The attitudes of intensive care unit (ICU) staff play an important role in organ donation advocacy. According to a report by Lin et al., before training in the theory of planned behavior (TPB), there was no difference in the attitudes and intentions of the control and experimental groups of ICU staff members. After training in TPB, however, the nurses significantly changed their attitudes and intentions regarding the advocacy of organ donation, both immediately (P < 0.01) and 2 months after the education program (P < 0.01). In addition, a multivariate analysis indicated that TPB training was significantly associated with a change of attitudes (P < 0.01) and intentions (P < 0.05) toward organ donation advocacy. Lin et al. concluded that TPB education programs enhanced the ICU nurses’ attitudes and intentions toward organ donation advocacy. Repeated education is advised to increase the participation of ICU nurses in organ advocacy [25]. An in-house donation coordinator-initiated education program that leads to referral, rather than referral by other parties, results in higher tissue donation rates after asystolic death [26].

Incentives

The payment of primary care physicians for counseling and recording of an individual’s wishes regarding organ donation would help ensure that informed consent for donation was provided, and would reduce the likelihood that consent would be revoked by family members in the event of neurological brain death [27]. Financial incentives for organ donation (from living or brain-dead donors) have been considered ethically acceptable by some authors, and have been accepted locally in some countries. In the United States of America, eight federal proposals have been rejected, while some kinds of incentives have been approved at a local or state level. During the development of the organ donation program in South Korea, the organ transplant act prohibited any financial rewards for organ donation between the recipient and donor, but permitted financial incentives by the government. In the case of brain-death donations, they included a funeral expense, a hospital fee, and a consolatory amount totaling $4500 US that could be given to the family [13]. There is still widespread concern that the acceptance of economic incentives could lead to the commodification of the human body, and lead to a “slippery slope” toward organ commercialism [28]. In addition, the organ allocation criteria based on the organ donation incentive system appear to be unfair, because the criteria do not fit the principles of distributive justice.

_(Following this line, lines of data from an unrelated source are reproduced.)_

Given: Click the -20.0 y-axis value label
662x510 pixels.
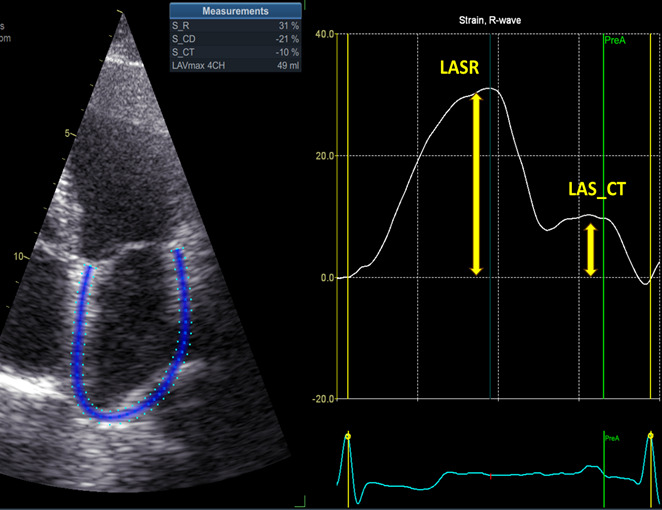Looking at the screenshot, I should [x=322, y=399].
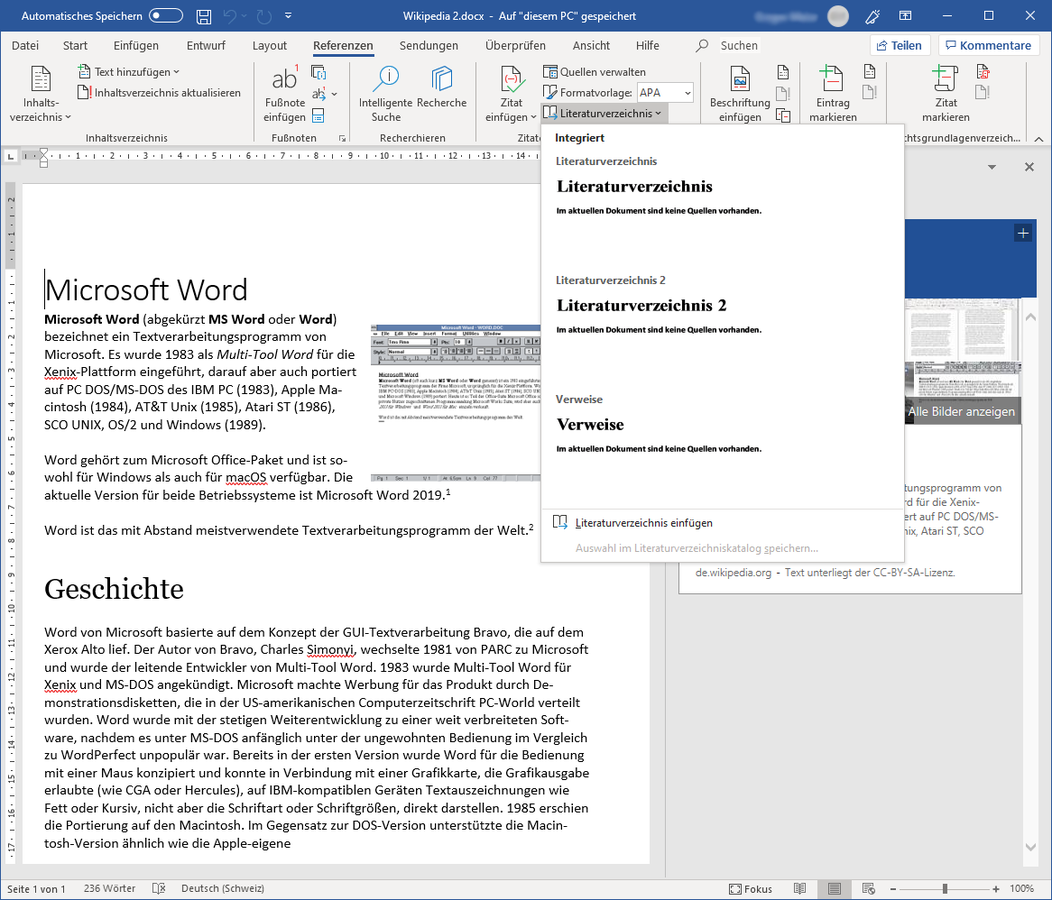Click the Zitat markieren icon

tap(945, 81)
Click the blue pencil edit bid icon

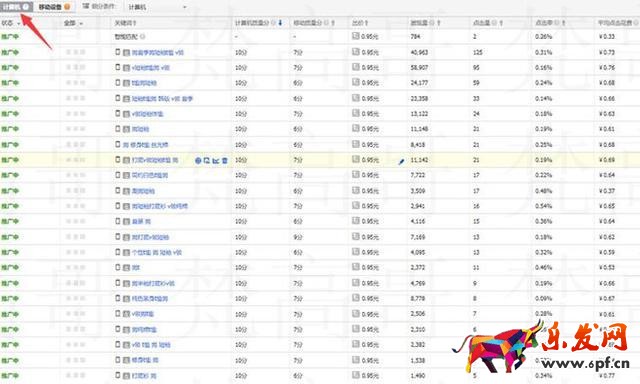pos(401,162)
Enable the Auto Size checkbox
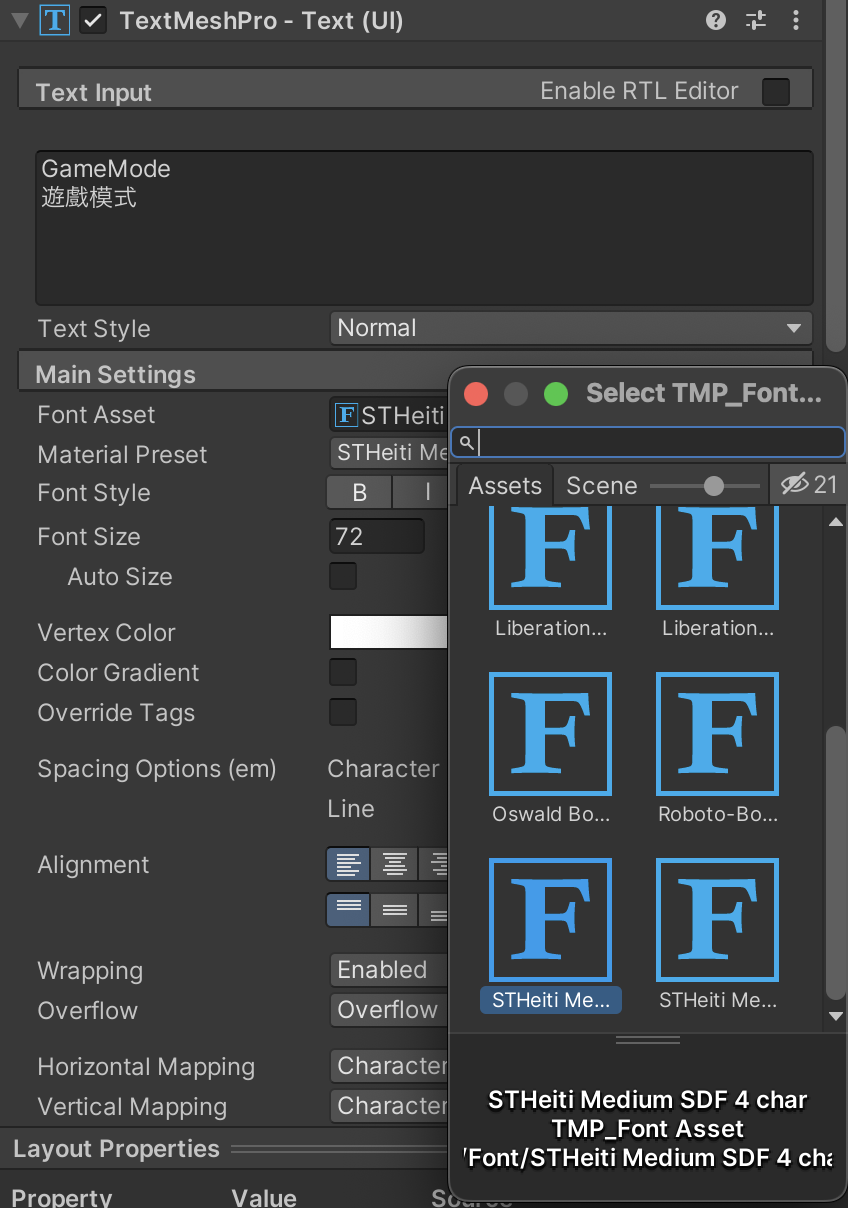This screenshot has width=848, height=1208. [x=343, y=577]
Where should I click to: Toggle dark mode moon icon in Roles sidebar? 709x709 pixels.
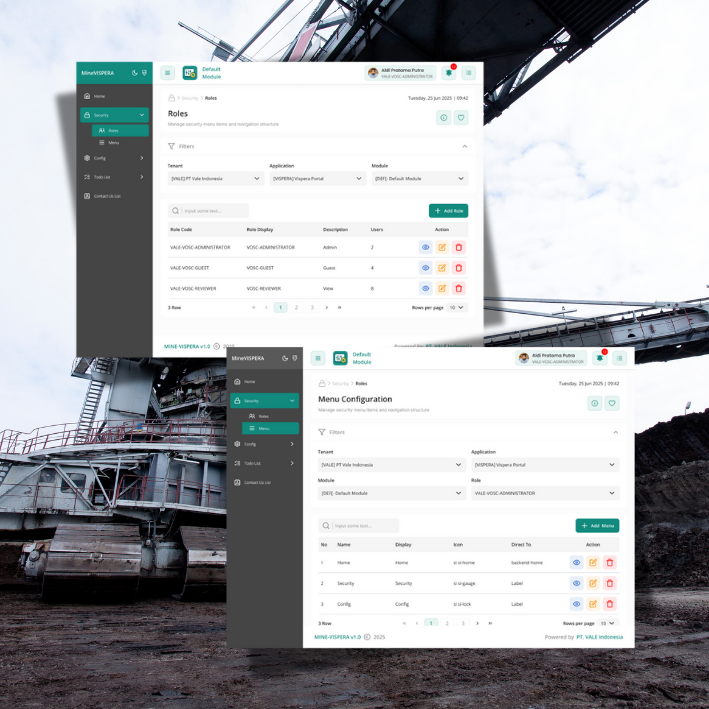134,73
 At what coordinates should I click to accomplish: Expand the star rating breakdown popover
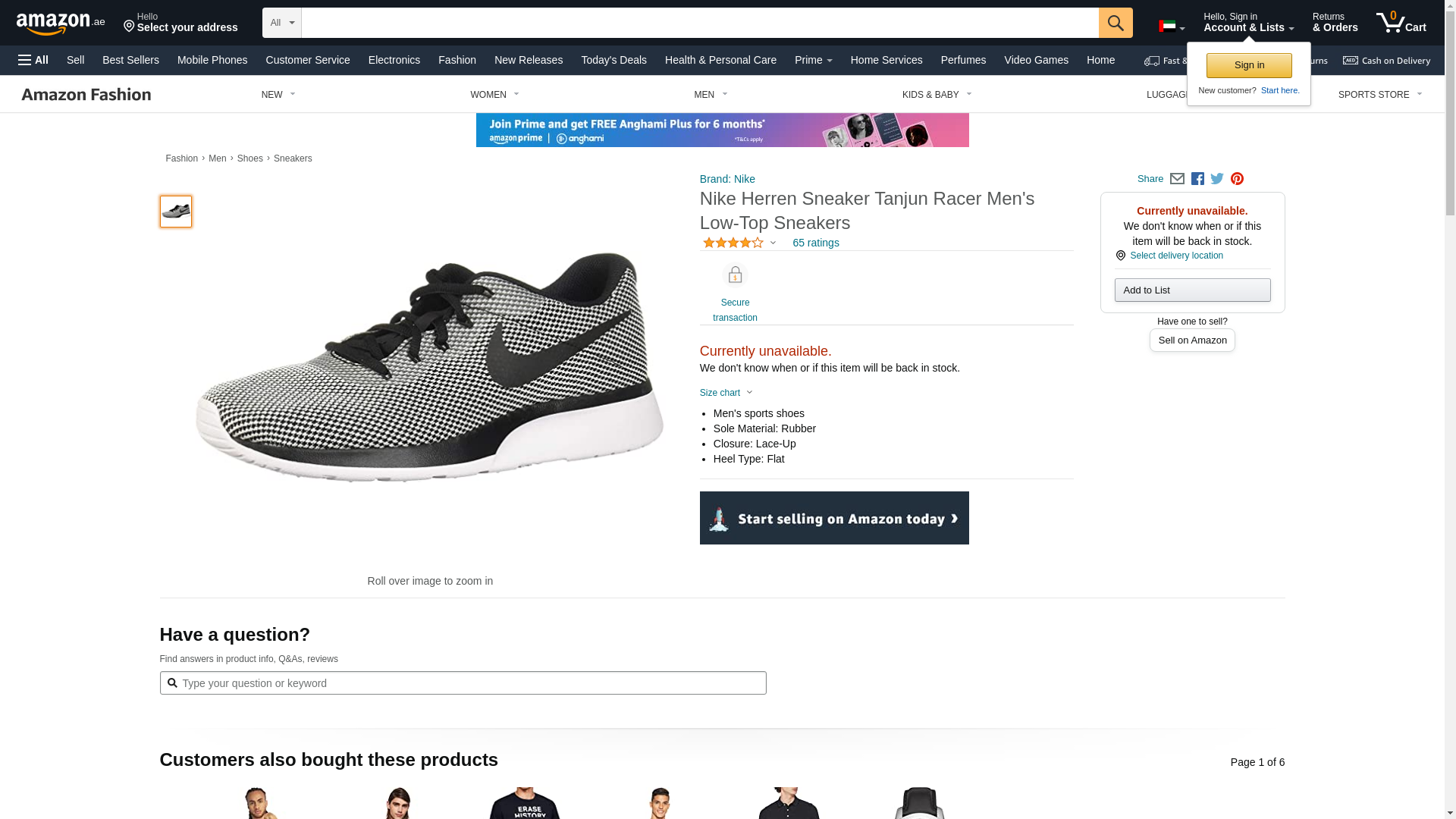click(739, 243)
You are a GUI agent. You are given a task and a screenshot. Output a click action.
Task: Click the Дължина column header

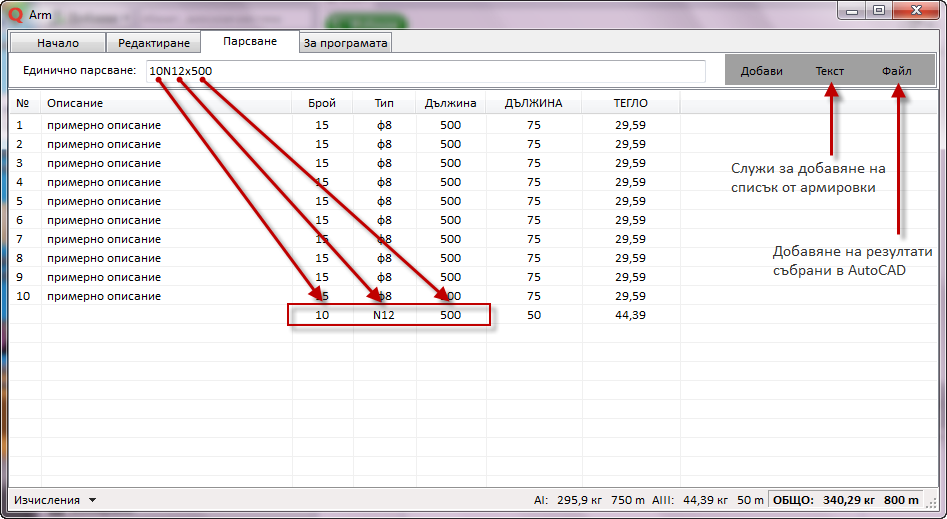(450, 103)
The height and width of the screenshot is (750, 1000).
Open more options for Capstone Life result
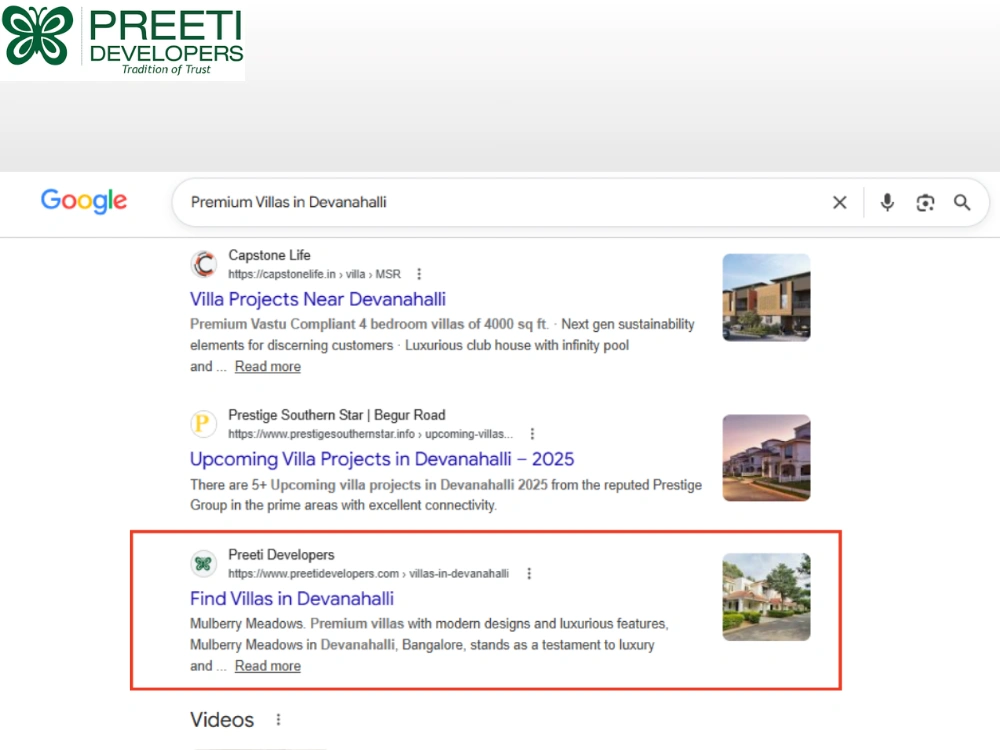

In the future, the organ donation incentive system itself may need to be reexamined [29].

Conclusion

To improve the current situation with regard to the low organ donation rate in Japan, the introduction of various measures that have increased the organ donation rates in other countries should be considered. In principal, no major differences exist between Japan and the other developed countries in the process of organ donation (Fig. 3). The process includes the identification of a potential donor, the declaration of brain death, the suggestion of organ donation to the family, obtaining informed consent from the family, and then donation of organs. Early referral is a key to success in increasing the rate of organ donation.

Fig. 3
figure 3

The differences in the approaches to the process of organ donation between Japan and other countries

The incorporation of consent for organ donation into routine health management should be associated with an increase in organ donation. Similarly, consent for organ donation should be sought at the time of any hospital admission and should be integrated with routine end-of-life care planning [27].

Continuous education for healthcare providers is important. Furthermore, besides the physicians in charge and the nurses, the placement of full-time in-house coordinators and the introduction of an OPO are considered to be important factors that for increasing the number of organ donations.